Research by many authors has shown that due to its properties, digestate has a positive effect on the physical, chemical and biological properties of soil. Garg et al. [98] evidenced that the application of digestate from waste organic matter of agricultural origin reduces the bulk density of soil and increases its capacity for retaining water. Pastorelli et al. [99] evidenced no effect of the application of digestate on changes in bulk density of soil, but they did evidence its positive effect on aggregate stability. Jaša et al. [100] observed a negative effect of the application of digestate on physical soil properties. After three years of application of digestate on light texture, sandy clay type soil, the authors observed an increase in bulk density and a decrease in porosity. The application of digestate results in an increase in the content of TOC (total organic carbon), TON (total organic nitrogen) and bioavailable forms of P and K in the soil [89,92,98,99,101]. Applying digestate on soil with a grain size composition of silty loam, strongly acidic (pH_KCl 4.4), poor in organic matter and bioavailable forms of nutrients, Głowacka et al. [89] evidenced an increase in the pH value of the soil and an increase in its cation exchange capacity (CEC), sum of exchangeable cations (EAC) and sorption complex saturation with exchangeable cations (BS). Pastorelli et al. [99] determined no effect of the application of digestate on the sorption properties of soil with a grain size composition of silty clay. Digestate can also have a positive effect on biological soil properties by increasing the soil microbial biomass and metabolic activity as a result of an increase in the content of Corg. and nutrients, and particularly N and P, in the soil [87,98,99,101]. The positive effect of digestate on soil properties usually results in an increase in the yield of crops and their quality. The positive effect of the application of digestate was evidenced in the cultivation of horticultural plants—tomatoes [101,102], ornamental plants—rose-scented geranium [93], agricultural plants—wheat [103] and maize [104], and energy crops—Pennisetum hybridum [105] and Sida hermaphrodita [106], and grasslands [89,107,108].

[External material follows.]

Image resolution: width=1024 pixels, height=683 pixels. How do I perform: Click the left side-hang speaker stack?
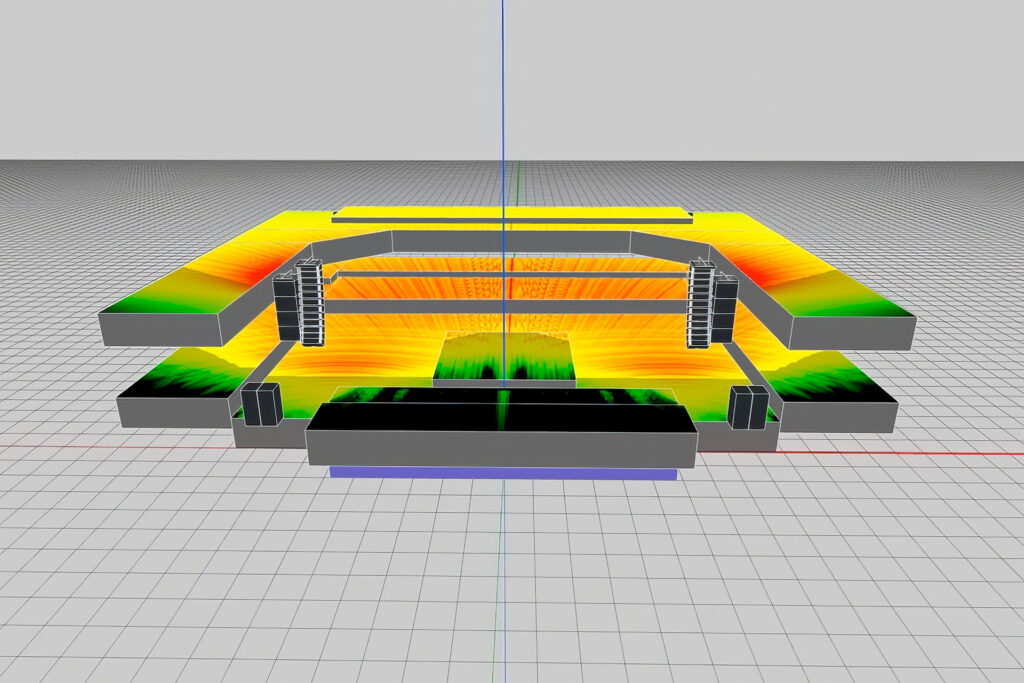(x=286, y=307)
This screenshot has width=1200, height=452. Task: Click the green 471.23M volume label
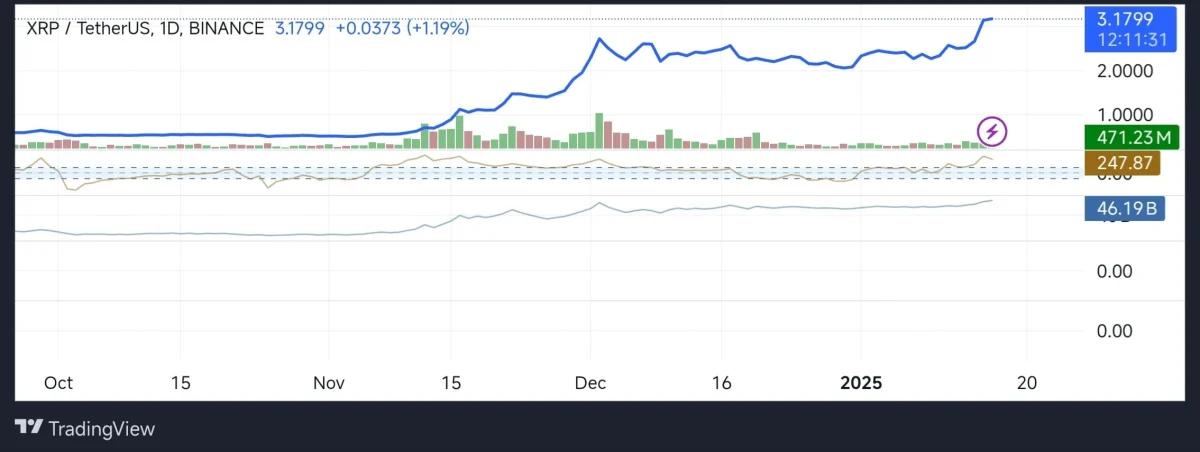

In the world scale, food and green waste are the most popular and constitute as much as 44% (Figure 7).

The most popular methods of waste management are open dump and landfill (Figure 8). However, due to the large share of organic waste in the waste structure, composting and incineration should be the most desirable processes for their treatment.

4. Conclusions

In the next 30 years, the amount of produced waste will double, and on some continents even triple from the amount existing in 2020. This calls for the creation of principles of conduct with regard to waste processing. Due to the large share of organic waste in the waste structure, composting and incineration should be the most desirable processes for their treatment. Both methods are widely used; however, the one which will be chosen depends on the legislation of the given country. In less-developed countries, waste management occurs through combustion. However, in Europe, the solutions in this area are determined by the European Parliament, which is implementing new legislation in the form of the European Green Deal. Organic waste should be recovered, treated and once again introduced into the environment. This course of action, amongst other things, stabilises the amount of organic material in the soil, as well as CO₂ emission into the atmosphere. Composting waste and using it in agriculture is the most cost-effective way of processing it. On the global scale, there is a systematic improvement of methods by which to treat waste and then recycle for use in technological processes. This course of action can be implemented in a circular economy in which the value of raw material and finished goods can be preserved for as long as possible while simultaneously minimising the amount of waste.